_What you have to do:_ Using the line that has "576x298 pixels." as the starting point, print each line to the end of the material below word for word. Add no other lines.

▬▬▬▬▬▬

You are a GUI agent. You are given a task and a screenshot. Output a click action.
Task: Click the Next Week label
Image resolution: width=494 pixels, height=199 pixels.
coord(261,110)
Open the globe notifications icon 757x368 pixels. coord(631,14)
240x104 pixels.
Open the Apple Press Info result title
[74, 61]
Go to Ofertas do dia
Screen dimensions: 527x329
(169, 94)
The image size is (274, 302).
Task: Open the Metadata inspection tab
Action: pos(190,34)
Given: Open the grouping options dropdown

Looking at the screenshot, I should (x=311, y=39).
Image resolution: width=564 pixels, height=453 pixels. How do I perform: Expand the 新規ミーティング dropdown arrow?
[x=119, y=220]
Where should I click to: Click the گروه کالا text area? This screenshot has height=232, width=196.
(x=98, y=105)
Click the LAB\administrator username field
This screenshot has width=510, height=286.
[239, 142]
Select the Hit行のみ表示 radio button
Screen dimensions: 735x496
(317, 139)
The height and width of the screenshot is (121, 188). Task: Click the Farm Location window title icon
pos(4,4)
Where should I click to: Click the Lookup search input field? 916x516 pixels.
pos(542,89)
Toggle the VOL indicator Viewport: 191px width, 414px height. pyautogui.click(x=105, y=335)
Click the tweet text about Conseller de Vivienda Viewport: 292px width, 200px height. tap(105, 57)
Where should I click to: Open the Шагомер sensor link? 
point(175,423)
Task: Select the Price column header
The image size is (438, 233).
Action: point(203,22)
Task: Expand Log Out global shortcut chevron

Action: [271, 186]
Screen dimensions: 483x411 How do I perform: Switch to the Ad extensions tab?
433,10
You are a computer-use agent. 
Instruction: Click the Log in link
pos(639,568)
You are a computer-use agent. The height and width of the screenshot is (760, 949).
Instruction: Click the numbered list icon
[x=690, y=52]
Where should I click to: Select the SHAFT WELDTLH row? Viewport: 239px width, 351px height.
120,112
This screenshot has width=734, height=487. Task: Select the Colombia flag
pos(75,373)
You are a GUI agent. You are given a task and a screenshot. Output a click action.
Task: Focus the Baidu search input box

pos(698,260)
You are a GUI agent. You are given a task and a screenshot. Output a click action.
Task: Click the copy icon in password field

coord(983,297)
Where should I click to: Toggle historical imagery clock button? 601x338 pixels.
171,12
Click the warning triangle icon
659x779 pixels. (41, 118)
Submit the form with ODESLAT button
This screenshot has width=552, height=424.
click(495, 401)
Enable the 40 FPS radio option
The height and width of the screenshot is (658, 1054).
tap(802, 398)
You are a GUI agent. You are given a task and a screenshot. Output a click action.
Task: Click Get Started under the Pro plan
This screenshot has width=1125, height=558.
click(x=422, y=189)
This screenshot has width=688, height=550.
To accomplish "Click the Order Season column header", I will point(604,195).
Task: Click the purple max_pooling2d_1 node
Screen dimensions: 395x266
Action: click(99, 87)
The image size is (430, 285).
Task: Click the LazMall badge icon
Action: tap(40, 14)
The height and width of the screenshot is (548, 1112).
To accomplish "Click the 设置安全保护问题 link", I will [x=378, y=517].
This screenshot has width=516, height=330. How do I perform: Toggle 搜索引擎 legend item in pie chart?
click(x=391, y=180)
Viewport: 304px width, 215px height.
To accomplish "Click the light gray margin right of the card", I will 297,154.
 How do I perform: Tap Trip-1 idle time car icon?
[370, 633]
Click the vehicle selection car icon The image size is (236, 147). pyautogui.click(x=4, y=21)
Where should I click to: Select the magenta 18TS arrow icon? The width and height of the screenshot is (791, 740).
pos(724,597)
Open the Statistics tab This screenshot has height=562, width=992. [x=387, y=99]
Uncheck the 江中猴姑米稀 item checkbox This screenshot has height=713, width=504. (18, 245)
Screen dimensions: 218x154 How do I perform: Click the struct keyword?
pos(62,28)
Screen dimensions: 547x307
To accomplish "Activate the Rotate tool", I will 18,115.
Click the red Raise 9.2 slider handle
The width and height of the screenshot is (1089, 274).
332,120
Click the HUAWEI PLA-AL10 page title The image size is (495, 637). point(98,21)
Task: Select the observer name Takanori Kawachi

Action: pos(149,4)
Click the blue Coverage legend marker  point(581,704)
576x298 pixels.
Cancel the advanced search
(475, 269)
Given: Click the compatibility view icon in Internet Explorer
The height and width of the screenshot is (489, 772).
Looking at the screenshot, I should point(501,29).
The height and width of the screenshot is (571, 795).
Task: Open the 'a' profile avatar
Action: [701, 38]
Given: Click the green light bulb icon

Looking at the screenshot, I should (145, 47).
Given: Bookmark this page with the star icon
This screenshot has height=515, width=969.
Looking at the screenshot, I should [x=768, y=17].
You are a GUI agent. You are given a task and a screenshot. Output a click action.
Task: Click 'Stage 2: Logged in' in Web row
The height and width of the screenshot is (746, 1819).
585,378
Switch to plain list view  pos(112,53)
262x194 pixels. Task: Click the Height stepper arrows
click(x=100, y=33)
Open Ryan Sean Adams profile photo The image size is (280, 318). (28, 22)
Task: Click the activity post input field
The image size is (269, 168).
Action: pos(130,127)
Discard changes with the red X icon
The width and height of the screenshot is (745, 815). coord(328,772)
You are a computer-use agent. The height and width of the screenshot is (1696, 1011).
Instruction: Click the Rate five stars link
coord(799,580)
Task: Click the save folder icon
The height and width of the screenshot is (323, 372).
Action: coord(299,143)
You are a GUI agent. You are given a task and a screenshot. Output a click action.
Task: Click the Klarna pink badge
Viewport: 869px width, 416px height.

▬▬▬▬▬▬

_Answer to this exercise:_
576x298 pixels.
Cancel the advanced search
(475, 269)
Given: Click the compatibility view icon in Internet Explorer
The height and width of the screenshot is (489, 772).
Looking at the screenshot, I should point(501,29).
The height and width of the screenshot is (571, 795).
Task: Open the 'a' profile avatar
Action: [701, 38]
Given: Click the green light bulb icon

Looking at the screenshot, I should (145, 47).
Given: Bookmark this page with the star icon
This screenshot has height=515, width=969.
Looking at the screenshot, I should [x=768, y=17].
You are a GUI agent. You are given a task and a screenshot. Output a click action.
Task: Click 'Stage 2: Logged in' in Web row
The height and width of the screenshot is (746, 1819).
585,378
Switch to plain list view  pos(112,53)
262x194 pixels. Task: Click the Height stepper arrows
click(x=100, y=33)
Open Ryan Sean Adams profile photo The image size is (280, 318). (28, 22)
Task: Click the activity post input field
The image size is (269, 168).
Action: pos(130,127)
Discard changes with the red X icon
The width and height of the screenshot is (745, 815). coord(328,772)
You are a computer-use agent. The height and width of the screenshot is (1696, 1011).
Instruction: Click the Rate five stars link
coord(799,580)
Task: Click the save folder icon
The height and width of the screenshot is (323, 372).
Action: coord(299,143)
You are a GUI agent. You are given a task and a screenshot. Output a click action.
Task: Click the Klarna pink badge
Viewport: 869px width, 416px height.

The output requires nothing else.